All governments with non convertible currency and floating FX policy have this option, which allows banks to continue indefinitely with or without capital, however defined.

The only reason to shut a bank down due to capital concerns is to protect ‘taxpayer money.’

Moral hazard is less of an issue as all bank assets are regulated and supervised in any case.

Japan’s recovery was not dampened by its banking system which was there to make loans and service deposits with our without bank capital.

It was dampened by a lack of aggregate demand due to insufficient deficit spending- taxes too high or spending too low.

Every time the economy started recovering they slapped on a consumption tax, in the name of fiscal responsibility.

Taken at its word, the Obama administration seems intent on doing much the same.

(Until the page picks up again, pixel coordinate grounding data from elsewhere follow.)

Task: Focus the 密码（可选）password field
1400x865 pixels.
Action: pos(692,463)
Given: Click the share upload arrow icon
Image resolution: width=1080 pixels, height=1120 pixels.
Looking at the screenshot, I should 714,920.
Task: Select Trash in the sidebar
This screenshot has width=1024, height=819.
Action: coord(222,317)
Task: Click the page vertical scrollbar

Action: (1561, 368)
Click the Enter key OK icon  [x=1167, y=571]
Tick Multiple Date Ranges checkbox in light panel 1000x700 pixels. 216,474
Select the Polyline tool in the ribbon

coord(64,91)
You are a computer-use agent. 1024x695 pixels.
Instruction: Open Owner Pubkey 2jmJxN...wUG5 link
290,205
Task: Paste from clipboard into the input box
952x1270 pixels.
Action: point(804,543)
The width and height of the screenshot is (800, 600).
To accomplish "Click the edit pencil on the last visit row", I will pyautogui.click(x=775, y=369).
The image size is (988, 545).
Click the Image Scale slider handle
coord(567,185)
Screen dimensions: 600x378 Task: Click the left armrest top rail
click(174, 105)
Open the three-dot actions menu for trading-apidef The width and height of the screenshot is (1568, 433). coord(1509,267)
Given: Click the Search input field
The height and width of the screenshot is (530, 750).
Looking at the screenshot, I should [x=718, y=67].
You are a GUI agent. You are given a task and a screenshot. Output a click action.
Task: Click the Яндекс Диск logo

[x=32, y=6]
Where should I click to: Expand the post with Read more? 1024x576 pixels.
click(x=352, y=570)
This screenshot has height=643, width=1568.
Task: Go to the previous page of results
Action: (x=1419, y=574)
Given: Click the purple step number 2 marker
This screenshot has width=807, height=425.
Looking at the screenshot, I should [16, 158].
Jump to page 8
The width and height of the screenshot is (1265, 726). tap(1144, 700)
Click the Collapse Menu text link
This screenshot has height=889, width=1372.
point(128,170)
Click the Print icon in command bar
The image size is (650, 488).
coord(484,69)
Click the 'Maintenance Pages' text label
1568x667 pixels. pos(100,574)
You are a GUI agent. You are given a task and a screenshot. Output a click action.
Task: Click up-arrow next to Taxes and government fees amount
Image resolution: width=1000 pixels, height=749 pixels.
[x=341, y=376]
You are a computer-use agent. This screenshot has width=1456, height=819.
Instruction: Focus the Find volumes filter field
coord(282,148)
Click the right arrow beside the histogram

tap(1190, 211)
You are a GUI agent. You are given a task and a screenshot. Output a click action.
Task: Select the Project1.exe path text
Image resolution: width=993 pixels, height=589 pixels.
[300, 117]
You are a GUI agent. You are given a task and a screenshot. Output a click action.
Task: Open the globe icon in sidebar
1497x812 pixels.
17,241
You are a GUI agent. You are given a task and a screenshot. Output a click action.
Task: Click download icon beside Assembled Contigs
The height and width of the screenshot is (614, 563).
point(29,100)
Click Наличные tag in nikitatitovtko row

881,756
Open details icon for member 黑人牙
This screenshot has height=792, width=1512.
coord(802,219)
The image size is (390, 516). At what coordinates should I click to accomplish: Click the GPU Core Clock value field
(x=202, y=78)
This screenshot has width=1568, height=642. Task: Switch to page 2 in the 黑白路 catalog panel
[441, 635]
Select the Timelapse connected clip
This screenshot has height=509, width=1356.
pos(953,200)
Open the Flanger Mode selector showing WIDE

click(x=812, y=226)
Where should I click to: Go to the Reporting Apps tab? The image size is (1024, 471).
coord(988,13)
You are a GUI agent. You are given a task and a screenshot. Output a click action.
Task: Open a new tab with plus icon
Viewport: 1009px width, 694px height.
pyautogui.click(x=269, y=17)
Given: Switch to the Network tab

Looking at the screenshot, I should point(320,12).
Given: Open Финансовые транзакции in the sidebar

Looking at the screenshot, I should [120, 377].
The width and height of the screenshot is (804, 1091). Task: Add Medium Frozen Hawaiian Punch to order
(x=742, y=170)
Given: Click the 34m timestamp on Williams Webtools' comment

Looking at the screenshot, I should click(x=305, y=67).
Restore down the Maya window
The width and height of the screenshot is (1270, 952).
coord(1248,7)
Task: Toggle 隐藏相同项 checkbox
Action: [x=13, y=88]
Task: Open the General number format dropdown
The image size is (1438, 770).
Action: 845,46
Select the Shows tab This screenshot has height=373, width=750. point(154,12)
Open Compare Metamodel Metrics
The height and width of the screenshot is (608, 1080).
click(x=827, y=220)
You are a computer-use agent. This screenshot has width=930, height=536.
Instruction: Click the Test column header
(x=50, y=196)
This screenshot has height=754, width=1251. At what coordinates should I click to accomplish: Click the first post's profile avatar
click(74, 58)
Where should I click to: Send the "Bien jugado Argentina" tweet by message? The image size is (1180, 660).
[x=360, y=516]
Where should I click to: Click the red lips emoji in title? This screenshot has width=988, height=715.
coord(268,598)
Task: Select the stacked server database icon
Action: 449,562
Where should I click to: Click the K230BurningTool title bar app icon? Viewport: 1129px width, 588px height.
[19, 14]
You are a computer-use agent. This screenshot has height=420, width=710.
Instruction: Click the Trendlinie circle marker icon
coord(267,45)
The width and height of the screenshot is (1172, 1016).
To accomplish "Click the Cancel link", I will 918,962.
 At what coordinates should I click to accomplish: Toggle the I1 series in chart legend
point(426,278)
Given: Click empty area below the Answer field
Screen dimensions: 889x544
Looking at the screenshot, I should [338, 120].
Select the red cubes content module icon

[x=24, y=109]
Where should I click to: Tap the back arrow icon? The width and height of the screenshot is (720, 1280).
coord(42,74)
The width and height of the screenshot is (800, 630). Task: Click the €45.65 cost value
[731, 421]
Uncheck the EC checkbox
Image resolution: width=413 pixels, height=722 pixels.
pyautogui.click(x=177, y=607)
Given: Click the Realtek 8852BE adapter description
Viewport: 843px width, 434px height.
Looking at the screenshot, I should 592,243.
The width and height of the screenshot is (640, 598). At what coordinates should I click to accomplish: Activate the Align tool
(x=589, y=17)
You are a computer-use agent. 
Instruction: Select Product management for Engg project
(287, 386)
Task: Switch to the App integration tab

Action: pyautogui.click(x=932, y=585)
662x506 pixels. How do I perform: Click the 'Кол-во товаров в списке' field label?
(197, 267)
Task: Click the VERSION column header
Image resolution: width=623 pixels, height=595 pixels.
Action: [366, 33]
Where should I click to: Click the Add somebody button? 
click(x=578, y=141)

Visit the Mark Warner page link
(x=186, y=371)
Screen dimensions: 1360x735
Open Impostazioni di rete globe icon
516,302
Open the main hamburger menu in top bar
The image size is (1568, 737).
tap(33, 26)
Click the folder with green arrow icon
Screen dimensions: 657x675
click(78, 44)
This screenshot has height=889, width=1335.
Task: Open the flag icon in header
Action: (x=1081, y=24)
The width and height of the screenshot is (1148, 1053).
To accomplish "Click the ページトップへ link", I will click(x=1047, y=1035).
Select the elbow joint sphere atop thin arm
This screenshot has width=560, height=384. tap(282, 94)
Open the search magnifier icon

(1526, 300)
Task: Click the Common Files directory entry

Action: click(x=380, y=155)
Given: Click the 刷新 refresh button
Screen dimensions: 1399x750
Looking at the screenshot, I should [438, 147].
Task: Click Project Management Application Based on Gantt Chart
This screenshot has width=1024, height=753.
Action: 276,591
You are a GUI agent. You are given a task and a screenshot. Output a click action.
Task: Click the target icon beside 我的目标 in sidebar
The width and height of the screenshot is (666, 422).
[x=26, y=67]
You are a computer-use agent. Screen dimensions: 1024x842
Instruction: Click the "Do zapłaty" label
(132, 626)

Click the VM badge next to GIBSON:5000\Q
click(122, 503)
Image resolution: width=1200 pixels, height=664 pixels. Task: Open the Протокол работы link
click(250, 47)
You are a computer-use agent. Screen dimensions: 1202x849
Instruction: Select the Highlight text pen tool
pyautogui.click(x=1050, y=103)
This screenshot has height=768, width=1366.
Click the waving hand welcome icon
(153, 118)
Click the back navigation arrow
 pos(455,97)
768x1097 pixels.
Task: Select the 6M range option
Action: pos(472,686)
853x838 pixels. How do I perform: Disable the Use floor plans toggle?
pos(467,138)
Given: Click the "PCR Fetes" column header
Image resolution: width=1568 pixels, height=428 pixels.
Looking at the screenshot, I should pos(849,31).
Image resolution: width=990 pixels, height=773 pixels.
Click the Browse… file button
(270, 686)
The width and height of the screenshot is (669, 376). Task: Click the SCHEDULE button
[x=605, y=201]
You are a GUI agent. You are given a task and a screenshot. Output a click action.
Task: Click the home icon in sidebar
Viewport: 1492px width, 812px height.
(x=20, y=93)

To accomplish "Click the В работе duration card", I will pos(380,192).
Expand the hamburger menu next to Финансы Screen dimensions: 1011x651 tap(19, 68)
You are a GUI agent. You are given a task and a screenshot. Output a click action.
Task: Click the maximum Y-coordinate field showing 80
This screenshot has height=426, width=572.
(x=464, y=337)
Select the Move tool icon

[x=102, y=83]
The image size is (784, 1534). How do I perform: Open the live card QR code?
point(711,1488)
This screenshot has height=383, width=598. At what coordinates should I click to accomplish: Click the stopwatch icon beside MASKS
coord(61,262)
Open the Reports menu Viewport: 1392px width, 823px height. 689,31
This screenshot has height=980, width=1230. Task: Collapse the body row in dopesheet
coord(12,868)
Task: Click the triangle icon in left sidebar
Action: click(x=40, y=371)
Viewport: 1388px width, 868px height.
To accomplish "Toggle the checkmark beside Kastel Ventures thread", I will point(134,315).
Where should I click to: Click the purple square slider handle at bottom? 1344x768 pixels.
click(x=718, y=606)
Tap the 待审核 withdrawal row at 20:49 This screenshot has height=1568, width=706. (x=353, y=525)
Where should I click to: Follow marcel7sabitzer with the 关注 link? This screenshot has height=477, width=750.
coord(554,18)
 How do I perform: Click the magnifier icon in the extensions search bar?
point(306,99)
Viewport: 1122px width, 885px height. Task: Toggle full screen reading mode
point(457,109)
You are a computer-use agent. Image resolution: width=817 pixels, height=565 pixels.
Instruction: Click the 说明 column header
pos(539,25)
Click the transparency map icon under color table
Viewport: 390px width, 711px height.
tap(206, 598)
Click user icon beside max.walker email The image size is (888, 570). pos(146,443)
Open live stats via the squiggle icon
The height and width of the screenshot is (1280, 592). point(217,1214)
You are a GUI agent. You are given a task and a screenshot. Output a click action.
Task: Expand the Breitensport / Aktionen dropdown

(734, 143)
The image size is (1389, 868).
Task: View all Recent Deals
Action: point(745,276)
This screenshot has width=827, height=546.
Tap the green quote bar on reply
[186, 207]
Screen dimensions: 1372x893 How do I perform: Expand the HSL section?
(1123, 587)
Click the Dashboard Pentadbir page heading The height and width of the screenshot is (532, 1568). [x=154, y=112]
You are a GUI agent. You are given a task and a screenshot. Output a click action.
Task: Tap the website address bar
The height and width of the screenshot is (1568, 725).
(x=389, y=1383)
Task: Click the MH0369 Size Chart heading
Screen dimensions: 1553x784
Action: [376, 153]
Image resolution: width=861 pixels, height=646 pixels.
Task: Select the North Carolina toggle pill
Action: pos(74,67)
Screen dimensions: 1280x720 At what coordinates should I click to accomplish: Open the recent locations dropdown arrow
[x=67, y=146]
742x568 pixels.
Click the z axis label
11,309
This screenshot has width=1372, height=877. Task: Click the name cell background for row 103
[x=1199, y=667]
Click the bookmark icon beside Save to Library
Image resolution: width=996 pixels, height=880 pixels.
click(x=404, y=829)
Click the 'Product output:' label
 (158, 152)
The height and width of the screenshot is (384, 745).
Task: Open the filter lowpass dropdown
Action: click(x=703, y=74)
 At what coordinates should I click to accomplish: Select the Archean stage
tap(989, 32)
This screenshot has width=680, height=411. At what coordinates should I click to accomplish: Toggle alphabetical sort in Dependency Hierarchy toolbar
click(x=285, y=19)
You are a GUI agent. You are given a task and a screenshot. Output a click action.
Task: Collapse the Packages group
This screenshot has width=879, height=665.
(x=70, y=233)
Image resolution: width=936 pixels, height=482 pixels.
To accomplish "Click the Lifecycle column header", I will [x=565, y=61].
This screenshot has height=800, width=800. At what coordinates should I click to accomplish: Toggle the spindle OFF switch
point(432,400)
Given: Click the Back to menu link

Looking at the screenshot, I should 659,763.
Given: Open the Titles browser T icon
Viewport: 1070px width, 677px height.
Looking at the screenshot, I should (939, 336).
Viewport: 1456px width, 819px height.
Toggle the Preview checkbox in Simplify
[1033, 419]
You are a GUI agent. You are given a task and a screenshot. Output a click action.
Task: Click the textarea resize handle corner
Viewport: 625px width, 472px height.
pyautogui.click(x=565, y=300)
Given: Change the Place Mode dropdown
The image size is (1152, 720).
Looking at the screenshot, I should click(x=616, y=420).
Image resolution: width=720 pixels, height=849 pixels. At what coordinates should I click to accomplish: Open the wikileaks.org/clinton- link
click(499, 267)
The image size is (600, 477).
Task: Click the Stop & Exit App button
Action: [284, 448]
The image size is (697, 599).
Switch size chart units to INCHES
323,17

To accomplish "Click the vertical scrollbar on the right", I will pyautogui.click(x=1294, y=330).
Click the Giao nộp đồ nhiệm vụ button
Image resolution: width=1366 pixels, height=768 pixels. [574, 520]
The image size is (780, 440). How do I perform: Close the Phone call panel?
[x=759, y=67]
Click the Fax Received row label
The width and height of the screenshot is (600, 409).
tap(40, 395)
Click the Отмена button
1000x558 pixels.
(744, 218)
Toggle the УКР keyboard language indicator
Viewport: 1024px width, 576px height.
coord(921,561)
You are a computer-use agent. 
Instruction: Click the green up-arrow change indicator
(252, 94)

EU To stress test banking system

by Jan Strupczewski

May 12 (Reuters) — The European Union will stress test its banking system to determine its resilience to the economic downturn and find out if it is adequately capitalised by September, EU sources said on Tuesday.

The stress tests will be conducted by national supervisors according to common guidelines and methodology issued by the Committee of European Banking Supervisors (CEBS), the sources
said.

“The decision was taken by the EU finance ministers. They decided to ask the Committee of European Banking Supervisors to organise a stress test,” one source familiar with the ministers’ deliberations said.

“But it is not a stress test of individual institutions like the Americans are doing. It is more a highly aggregated stress test, which should show the degree of resilience of the overall EU banking sector,” the source said.

“It would show if there are additional capital requirements or if banks are adequately capitalised for the present situation,” the source said.

A second source close to the EU finance ministers’ deliberations confirmed the stress test of the EU banking system was to be ready by September.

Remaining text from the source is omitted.